Reading as much as I do, you
quickly realize that all books are not going to be fantastic, even within a
genre that produces some of the most original and entertaining works of fiction
being written now. I kept thinking about that while reading Cry Father, the
novel by relative newcomer Benjamin Whitmer. It falls into the “country noir”
category, and has a feel and psychology that can be found in books by Donald
Ray Pollock, Frank Bill and Craig Davidson. There is a lot of violence, and the
story is filled with seemingly reprehensible, or at least broken, people who
try to find dignity in their shattered lives. I am attracted to those stories
for their gritty honesty and refusal to follow trends. That doesn’t make all of
them good, though. Whitmer’s novel is not bad, either, but it doesn’t have the
force of will and maniacal edge that makes this genre such a memorable one.
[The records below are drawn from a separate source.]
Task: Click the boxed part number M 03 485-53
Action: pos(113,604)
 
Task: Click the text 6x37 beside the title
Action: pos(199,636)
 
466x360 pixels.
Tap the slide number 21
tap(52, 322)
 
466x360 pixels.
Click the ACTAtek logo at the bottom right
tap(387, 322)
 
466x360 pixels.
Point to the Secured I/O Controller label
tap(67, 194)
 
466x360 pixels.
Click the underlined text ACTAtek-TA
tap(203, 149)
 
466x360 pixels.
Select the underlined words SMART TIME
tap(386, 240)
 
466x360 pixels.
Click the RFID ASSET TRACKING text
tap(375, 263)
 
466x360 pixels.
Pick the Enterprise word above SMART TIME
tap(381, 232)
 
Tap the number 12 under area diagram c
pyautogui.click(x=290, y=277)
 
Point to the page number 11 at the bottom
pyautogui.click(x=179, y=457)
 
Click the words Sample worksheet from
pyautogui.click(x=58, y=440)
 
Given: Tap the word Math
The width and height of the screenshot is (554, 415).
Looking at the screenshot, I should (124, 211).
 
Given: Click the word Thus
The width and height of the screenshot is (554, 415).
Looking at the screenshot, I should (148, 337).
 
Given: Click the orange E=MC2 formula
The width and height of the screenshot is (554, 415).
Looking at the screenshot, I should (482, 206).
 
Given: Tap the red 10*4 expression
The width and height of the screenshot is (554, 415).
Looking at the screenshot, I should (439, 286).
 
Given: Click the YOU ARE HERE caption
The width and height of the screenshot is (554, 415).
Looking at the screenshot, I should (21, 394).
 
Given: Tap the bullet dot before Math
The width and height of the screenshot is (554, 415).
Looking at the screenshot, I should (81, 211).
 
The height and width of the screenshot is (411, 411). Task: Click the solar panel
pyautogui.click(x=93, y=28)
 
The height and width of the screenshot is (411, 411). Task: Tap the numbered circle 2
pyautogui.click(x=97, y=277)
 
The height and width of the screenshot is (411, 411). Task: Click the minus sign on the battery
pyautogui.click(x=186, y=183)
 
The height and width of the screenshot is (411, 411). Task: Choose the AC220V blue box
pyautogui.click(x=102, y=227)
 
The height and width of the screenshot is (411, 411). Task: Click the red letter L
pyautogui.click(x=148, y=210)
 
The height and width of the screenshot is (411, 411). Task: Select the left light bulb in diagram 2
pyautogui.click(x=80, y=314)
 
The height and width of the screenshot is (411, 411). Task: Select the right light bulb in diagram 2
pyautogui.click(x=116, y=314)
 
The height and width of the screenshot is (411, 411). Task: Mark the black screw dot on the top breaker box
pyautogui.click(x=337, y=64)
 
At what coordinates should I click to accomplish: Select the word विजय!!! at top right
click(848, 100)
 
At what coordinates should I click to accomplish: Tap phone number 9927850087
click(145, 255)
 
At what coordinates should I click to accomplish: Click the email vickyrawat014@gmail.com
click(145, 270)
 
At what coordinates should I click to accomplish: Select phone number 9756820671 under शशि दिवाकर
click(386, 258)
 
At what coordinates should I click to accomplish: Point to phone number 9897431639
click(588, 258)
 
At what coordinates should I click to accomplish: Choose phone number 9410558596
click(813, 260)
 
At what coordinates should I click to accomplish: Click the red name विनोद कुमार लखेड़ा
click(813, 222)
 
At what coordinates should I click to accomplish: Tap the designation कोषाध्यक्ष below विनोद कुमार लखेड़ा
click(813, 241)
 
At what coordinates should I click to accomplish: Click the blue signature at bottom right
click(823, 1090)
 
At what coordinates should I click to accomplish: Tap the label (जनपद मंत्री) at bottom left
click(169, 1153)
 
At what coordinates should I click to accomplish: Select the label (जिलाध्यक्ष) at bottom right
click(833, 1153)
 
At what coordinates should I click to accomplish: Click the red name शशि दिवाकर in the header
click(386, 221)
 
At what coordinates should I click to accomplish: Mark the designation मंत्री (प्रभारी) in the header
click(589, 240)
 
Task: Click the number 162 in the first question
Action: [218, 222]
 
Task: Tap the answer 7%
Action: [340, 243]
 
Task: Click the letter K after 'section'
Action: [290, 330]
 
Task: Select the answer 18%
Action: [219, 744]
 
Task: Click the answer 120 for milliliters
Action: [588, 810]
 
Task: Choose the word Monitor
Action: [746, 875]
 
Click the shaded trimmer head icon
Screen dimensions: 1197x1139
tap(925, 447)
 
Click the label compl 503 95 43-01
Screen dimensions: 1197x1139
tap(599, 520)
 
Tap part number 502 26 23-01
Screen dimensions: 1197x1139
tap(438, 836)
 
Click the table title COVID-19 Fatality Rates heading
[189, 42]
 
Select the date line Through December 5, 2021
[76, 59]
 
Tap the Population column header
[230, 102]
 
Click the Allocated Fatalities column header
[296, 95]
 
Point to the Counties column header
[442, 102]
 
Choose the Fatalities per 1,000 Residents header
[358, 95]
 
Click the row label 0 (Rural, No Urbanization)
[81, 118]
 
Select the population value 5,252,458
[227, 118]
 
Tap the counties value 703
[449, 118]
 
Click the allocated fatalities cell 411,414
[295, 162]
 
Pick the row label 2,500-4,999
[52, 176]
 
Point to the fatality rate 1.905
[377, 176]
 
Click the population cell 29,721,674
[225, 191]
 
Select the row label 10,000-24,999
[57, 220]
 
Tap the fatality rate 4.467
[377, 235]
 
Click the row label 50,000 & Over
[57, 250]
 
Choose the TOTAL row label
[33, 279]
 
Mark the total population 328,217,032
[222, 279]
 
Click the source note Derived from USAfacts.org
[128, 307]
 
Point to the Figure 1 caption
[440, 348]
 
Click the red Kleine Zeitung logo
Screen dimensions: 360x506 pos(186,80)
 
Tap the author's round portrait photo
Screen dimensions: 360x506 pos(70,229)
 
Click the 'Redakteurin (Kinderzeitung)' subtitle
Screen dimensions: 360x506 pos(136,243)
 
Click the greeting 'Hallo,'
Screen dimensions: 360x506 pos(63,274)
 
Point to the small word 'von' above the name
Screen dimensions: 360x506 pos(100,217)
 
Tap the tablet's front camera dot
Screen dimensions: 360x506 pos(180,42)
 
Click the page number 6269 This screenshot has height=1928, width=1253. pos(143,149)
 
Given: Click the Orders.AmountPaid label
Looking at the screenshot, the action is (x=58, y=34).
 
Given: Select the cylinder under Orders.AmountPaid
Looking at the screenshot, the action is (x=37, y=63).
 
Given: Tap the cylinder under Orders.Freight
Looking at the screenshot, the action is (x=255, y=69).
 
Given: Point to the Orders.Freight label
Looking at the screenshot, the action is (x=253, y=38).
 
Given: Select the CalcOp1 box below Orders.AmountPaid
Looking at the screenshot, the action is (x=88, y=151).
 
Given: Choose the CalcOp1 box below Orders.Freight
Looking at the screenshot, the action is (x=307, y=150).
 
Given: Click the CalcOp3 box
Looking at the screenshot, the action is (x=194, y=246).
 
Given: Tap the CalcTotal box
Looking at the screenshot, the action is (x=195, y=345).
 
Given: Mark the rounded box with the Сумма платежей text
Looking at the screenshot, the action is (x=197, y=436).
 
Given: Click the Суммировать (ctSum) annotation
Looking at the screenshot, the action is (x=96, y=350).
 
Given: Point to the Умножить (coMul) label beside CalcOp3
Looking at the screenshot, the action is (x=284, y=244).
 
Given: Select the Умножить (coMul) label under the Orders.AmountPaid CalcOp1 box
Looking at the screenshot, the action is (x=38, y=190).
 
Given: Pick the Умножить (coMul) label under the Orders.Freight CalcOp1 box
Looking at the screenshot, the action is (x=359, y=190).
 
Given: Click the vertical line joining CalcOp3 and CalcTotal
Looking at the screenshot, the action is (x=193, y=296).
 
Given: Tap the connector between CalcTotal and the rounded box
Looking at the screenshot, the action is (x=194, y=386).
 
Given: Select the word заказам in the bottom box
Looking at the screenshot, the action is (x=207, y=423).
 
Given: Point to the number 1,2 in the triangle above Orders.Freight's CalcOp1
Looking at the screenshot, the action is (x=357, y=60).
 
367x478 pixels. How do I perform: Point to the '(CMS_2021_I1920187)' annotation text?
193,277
Despite what the front flap says, this really is the story of two different
men, one whose hair-trigger personality makes living on the edge his only
option in life, and another man, destroyed by grief and regret, who follows him
on his dark journey. Patterson, a relief worker finds his way toward Colorado,
drinking to forget the tragic death of his son and the dissolution of his
marriage. After finding a naked woman tied up in friend’s bathtub, he finds
himself embroiled in a conflict featuring Junior, the son of a former friend,
whose life in the drug game is about to get even more chaotic. Whitmer writes
more like Woodrell than say, Katherine Faw Morris: it is weightier, and tends
to slow things down, even when flesh is torn and the bodies begin to pile up. Still,
there is something entrancing about this quiet story of depravity that kept me
reading, and I think it’s worth checking out.